ECLI:NL:RBSGR:2005:AU1148
Rechtbank 's-Gravenhage
- Eerste aanleg - meervoudig
- S.G.M. Buys
- H. Gorter
- C. van Linschoten
- Rechtspraak.nl
Beoordeling van de rechtmatigheid van de aanwijzing tot verblijf in een vertrekcentrum voor asielzoekers
In deze zaak heeft de Rechtbank 's-Gravenhage op 30 juni 2005 uitspraak gedaan in een bodemprocedure betreffende de rechtmatigheid van een aanwijzing tot verblijf in een vertrekcentrum voor asielzoekers. De eisers, A en B, van Iraanse nationaliteit, hebben een aanvraag tot het verlenen van een verblijfsvergunning asiel ingediend, welke door de Minister voor Vreemdelingenzaken en Integratie is afgewezen.

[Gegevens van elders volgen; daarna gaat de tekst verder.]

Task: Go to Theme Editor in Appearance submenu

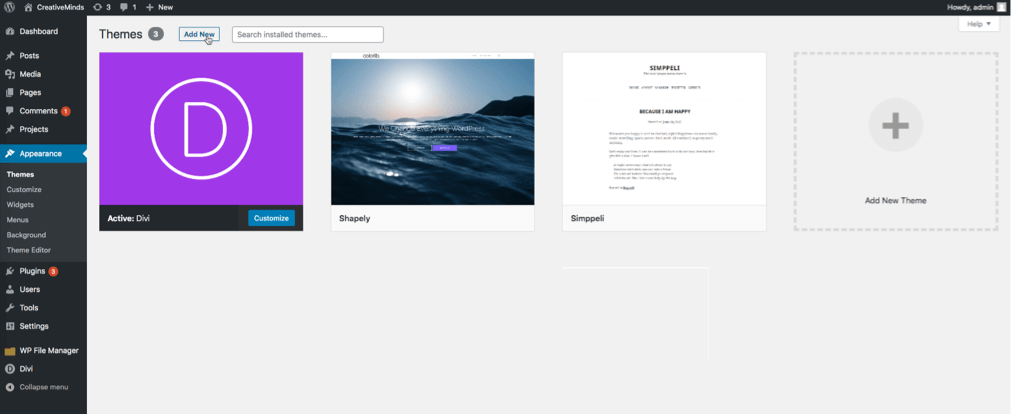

De rechtbank heeft vastgesteld dat de eisers niet hebben betwist dat de Minister bevoegd was om een aanwijzing te geven op basis van artikel 57 van de Vreemdelingenwet 2000. De rechtbank heeft overwogen dat de Minister een discretionaire bevoegdheid heeft en dat hij in redelijkheid tot het geven van de aanwijzing heeft kunnen komen. De rechtbank heeft de argumenten van eisers, waaronder de geestelijke gezondheid van eiseres en de hardheid van de maatregel, niet gevolgd. Er is geen bewijs geleverd dat de medische voorzieningen in het vertrekcentrum ontoereikend zouden zijn voor de noodzakelijke behandeling van eiseres. De rechtbank heeft geconcludeerd dat de bestreden besluiten in stand kunnen blijven en heeft de beroepen ongegrond verklaard. De uitspraak is gedaan door een meervoudige kamer voor vreemdelingenzaken, waarbij de rechtbank heeft geoordeeld dat er geen aanleiding is om de maatregel op te heffen, gezien het ontbreken van bijzondere omstandigheden die de rechtmatigheid van de maatregel in twijfel zouden trekken.